La Chambre shadow provient d’un vivier associatif de volontaires. La Chambre officielle repose sur une photographie contestable de l’ensemble du corps civique. Un nouveau tirage officiel intervient après la publication de cette photographie et l’examen des recours, selon la procédure décrite en 3.2. La loi-pont peut confier temporairement les affaires courantes à la Chambre shadow pendant cette opération. Chaque institution reçoit ensuite ses titulaires selon ses propres règles de désignation.

La loi-pont publie le calendrier des transferts, les responsabilités provisoires et les voies de recours. Elle réduit les risques de vacance du pouvoir et de rupture du service. Les incidents, retards et contestations restent visibles et traités selon des règles connues.

Les nouvelles institutions commencent ainsi avec des méthodes déjà pratiquées, des outils éprouvés et une mémoire publique. Le vote constituant leur confère une existence juridique et ouvre le renouvellement de leurs mandats sur l’ensemble du corps civique.

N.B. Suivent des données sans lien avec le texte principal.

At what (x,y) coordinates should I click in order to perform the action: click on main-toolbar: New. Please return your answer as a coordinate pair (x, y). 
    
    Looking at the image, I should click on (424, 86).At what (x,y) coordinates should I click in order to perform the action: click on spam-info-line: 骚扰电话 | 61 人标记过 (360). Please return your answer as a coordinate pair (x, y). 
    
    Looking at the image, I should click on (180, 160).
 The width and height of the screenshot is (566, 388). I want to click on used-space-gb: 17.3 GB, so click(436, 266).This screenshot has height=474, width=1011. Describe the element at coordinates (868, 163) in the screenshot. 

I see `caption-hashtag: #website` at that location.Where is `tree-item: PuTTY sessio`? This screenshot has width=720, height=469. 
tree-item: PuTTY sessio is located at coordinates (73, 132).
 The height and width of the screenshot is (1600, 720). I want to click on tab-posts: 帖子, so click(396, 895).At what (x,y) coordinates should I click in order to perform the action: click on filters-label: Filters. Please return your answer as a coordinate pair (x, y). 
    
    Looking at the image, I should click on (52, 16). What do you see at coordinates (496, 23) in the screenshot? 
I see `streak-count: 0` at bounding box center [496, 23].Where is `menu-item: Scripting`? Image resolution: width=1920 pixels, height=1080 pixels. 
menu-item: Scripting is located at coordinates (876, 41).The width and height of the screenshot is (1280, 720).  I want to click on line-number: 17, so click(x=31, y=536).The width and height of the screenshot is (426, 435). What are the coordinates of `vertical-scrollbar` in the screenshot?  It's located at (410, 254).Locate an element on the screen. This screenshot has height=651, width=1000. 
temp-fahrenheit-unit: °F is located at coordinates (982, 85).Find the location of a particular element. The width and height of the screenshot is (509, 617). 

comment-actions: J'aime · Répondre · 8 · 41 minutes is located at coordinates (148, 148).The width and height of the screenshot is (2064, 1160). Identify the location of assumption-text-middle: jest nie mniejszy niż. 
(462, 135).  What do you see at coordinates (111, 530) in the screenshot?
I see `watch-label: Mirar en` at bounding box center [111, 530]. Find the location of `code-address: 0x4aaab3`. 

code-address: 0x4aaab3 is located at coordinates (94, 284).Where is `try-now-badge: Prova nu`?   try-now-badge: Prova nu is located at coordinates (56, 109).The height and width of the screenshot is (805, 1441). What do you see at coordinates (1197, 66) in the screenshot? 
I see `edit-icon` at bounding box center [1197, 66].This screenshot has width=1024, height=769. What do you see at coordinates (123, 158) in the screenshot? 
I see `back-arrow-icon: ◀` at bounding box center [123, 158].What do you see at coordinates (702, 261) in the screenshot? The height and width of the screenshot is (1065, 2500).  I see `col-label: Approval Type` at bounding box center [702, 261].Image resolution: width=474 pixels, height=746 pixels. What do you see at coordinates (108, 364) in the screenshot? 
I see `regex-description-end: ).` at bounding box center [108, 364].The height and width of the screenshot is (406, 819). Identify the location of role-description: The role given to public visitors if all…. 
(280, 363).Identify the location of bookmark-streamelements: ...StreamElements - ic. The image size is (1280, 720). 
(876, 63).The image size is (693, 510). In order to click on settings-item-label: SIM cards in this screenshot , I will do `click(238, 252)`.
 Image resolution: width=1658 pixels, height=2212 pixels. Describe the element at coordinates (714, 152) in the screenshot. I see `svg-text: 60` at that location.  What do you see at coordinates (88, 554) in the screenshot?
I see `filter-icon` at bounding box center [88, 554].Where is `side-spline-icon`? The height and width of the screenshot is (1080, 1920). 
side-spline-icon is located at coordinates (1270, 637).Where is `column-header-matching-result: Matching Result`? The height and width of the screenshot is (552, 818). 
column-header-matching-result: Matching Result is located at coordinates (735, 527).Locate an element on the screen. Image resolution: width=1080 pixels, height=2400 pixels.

Reste le point le plus sensible : l’économie. Une nation ne change pas seulement ses institutions ; elle hérite d’une monnaie, de banques, de dettes, de contrats, de retraites et de budgets publics. La transition politique donne la légitimité. La transition économique doit donner la stabilité.

Références

  • When Citizens Decide: Lessons from Citizen Assemblies on Electoral Reform, Patrick Fournier et al., 2011. Étude empirique des assemblées citoyennes tirées au sort qui ont pris position sur des questions constitutionnelles en Colombie-Britannique, en Ontario et aux Pays-Bas. Précédent direct pour les chambres shadow DN.
  • Against Elections: The Case for Democracy, David Van Reybrouck, 2013. Argumentation contemporaine en faveur du tirage au sort comme méthode principale de désignation politique, avec l’appareil historique (Athènes, Venise, Florence) et les expérimentations modernes. Base intellectuelle pour la transition vers des institutions DN par chambres shadow.
  • Open Democracy: Reinventing Popular Rule for the Twenty-First Century, Hélène Landemore, 2020. Théorie contemporaine de la démocratie ouverte, fondée sur la participation directe et le tirage au sort à toutes les échelles. Cadre philosophique pour l’émergence institutionnelle à quatre niveaux de la DN.